TASK PROMPT: Each line of the data has to be retyped exactly as it is.

---- ENTRIES SUPPLIED

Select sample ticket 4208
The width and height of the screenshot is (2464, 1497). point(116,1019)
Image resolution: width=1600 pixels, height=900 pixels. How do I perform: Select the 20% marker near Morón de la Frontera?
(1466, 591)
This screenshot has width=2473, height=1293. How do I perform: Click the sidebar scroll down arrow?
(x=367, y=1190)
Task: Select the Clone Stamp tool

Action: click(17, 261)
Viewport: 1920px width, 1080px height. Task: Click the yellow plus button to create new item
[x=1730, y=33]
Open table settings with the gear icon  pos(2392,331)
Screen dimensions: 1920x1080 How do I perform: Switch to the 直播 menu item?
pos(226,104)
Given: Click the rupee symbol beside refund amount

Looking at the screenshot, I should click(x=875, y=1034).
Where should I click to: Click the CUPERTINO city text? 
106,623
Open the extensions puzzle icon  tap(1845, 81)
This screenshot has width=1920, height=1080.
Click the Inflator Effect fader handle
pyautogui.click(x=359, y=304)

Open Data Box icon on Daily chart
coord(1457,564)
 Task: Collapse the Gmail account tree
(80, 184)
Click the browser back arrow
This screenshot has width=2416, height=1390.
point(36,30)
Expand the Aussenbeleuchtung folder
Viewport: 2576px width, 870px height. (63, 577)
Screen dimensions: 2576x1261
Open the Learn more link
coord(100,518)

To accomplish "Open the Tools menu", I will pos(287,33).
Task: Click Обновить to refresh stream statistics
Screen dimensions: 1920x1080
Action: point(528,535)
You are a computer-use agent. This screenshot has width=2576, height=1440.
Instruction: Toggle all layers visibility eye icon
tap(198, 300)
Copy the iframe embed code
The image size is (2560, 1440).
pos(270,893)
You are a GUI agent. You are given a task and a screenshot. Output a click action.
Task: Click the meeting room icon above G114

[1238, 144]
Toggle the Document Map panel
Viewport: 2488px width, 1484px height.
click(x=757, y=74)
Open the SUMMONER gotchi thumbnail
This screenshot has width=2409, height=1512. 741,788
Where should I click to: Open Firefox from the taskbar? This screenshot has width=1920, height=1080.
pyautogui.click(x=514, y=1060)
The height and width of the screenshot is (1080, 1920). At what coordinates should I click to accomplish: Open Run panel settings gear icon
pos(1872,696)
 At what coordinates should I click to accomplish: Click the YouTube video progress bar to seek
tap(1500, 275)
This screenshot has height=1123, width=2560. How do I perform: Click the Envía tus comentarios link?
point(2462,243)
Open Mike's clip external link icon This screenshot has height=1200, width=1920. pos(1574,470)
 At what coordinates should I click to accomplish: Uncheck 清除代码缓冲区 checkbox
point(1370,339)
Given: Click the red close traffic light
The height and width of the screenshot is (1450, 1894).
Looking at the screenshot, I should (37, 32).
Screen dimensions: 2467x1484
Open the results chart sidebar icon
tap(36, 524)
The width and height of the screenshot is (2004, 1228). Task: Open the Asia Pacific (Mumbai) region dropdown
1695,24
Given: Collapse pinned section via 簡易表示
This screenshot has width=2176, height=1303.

--------

EXERCISE RESULT:
Select sample ticket 4208
The width and height of the screenshot is (2464, 1497). point(116,1019)
Image resolution: width=1600 pixels, height=900 pixels. How do I perform: Select the 20% marker near Morón de la Frontera?
(1466, 591)
This screenshot has width=2473, height=1293. How do I perform: Click the sidebar scroll down arrow?
(x=367, y=1190)
Task: Select the Clone Stamp tool

Action: click(17, 261)
Viewport: 1920px width, 1080px height. Task: Click the yellow plus button to create new item
[x=1730, y=33]
Open table settings with the gear icon  pos(2392,331)
Screen dimensions: 1920x1080 How do I perform: Switch to the 直播 menu item?
pos(226,104)
Given: Click the rupee symbol beside refund amount

Looking at the screenshot, I should click(x=875, y=1034).
Where should I click to: Click the CUPERTINO city text? 
106,623
Open the extensions puzzle icon  tap(1845, 81)
This screenshot has width=1920, height=1080.
Click the Inflator Effect fader handle
pyautogui.click(x=359, y=304)

Open Data Box icon on Daily chart
coord(1457,564)
 Task: Collapse the Gmail account tree
(80, 184)
Click the browser back arrow
This screenshot has width=2416, height=1390.
point(36,30)
Expand the Aussenbeleuchtung folder
Viewport: 2576px width, 870px height. (63, 577)
Screen dimensions: 2576x1261
Open the Learn more link
coord(100,518)

To accomplish "Open the Tools menu", I will pos(287,33).
Task: Click Обновить to refresh stream statistics
Screen dimensions: 1920x1080
Action: point(528,535)
You are a computer-use agent. This screenshot has width=2576, height=1440.
Instruction: Toggle all layers visibility eye icon
tap(198, 300)
Copy the iframe embed code
The image size is (2560, 1440).
pos(270,893)
You are a GUI agent. You are given a task and a screenshot. Output a click action.
Task: Click the meeting room icon above G114

[1238, 144]
Toggle the Document Map panel
Viewport: 2488px width, 1484px height.
click(x=757, y=74)
Open the SUMMONER gotchi thumbnail
This screenshot has width=2409, height=1512. 741,788
Where should I click to: Open Firefox from the taskbar? This screenshot has width=1920, height=1080.
pyautogui.click(x=514, y=1060)
The height and width of the screenshot is (1080, 1920). At what coordinates should I click to accomplish: Open Run panel settings gear icon
pos(1872,696)
 At what coordinates should I click to accomplish: Click the YouTube video progress bar to seek
tap(1500, 275)
This screenshot has height=1123, width=2560. How do I perform: Click the Envía tus comentarios link?
point(2462,243)
Open Mike's clip external link icon This screenshot has height=1200, width=1920. pos(1574,470)
 At what coordinates should I click to accomplish: Uncheck 清除代码缓冲区 checkbox
point(1370,339)
Given: Click the red close traffic light
The height and width of the screenshot is (1450, 1894).
Looking at the screenshot, I should (37, 32).
Screen dimensions: 2467x1484
Open the results chart sidebar icon
tap(36, 524)
The width and height of the screenshot is (2004, 1228). Task: Open the Asia Pacific (Mumbai) region dropdown
1695,24
Given: Collapse pinned section via 簡易表示
This screenshot has width=2176, height=1303.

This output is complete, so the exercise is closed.